▶ **WHAT IS NEEDED**
Each line below containing the word "computer" needs to be shown.

(Records from a collection)
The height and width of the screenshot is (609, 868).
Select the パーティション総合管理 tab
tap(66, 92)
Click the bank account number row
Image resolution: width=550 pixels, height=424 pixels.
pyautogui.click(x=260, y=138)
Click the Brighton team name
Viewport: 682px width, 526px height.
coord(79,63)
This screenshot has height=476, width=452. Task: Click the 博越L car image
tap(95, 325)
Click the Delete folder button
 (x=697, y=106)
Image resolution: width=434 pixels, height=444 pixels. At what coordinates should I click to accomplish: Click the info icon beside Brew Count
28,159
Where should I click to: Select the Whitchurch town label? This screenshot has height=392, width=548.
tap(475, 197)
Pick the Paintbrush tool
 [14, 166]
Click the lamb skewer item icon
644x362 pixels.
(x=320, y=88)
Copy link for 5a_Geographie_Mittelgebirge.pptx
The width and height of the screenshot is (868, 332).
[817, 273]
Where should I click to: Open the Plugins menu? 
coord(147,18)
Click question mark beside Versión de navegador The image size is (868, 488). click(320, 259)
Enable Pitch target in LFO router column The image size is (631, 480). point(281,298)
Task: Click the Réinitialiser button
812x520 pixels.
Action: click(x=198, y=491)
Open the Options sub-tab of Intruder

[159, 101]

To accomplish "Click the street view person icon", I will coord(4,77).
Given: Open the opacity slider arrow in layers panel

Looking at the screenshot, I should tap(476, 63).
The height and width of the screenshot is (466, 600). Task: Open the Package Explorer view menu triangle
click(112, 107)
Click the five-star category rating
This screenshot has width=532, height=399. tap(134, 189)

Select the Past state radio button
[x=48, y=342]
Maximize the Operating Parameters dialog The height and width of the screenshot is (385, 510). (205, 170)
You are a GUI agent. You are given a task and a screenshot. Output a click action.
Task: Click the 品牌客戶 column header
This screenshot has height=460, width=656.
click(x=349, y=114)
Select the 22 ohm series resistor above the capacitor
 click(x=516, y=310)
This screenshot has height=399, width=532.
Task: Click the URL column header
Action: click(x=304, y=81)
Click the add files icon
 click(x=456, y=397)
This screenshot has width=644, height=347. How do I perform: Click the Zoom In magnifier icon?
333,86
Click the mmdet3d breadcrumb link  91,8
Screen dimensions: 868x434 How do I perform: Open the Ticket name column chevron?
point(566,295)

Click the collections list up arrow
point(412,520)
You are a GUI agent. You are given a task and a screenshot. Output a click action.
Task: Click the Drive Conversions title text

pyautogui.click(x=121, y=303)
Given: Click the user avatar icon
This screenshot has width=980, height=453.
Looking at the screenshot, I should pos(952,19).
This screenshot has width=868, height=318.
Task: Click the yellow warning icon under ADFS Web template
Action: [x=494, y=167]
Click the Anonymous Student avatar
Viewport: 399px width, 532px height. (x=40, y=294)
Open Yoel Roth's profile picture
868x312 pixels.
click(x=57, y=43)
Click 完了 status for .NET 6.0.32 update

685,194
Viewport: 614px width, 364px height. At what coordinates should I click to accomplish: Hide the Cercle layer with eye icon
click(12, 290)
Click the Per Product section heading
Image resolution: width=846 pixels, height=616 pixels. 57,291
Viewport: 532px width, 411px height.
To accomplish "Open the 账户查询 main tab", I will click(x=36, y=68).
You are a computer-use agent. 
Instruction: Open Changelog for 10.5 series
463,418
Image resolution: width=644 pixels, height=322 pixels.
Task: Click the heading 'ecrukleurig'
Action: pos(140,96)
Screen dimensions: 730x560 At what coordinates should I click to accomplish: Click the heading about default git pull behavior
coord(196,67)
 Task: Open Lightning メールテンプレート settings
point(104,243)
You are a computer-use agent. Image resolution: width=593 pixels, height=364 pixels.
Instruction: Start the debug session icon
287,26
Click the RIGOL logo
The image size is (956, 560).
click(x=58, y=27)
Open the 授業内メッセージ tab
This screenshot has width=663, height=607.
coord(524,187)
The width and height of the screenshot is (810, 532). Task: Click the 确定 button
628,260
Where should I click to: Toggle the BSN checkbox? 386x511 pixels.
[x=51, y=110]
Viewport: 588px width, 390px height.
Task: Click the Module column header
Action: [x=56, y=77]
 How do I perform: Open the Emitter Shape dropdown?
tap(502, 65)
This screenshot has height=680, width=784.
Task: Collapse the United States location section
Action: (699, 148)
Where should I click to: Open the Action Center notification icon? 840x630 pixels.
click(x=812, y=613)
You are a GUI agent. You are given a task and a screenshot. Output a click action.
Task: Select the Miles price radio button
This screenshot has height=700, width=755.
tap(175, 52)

▶ **YOUR RESPONSE**
You are a computer-use agent. 
You are a computer-use agent. Image resolution: width=593 pixels, height=364 pixels.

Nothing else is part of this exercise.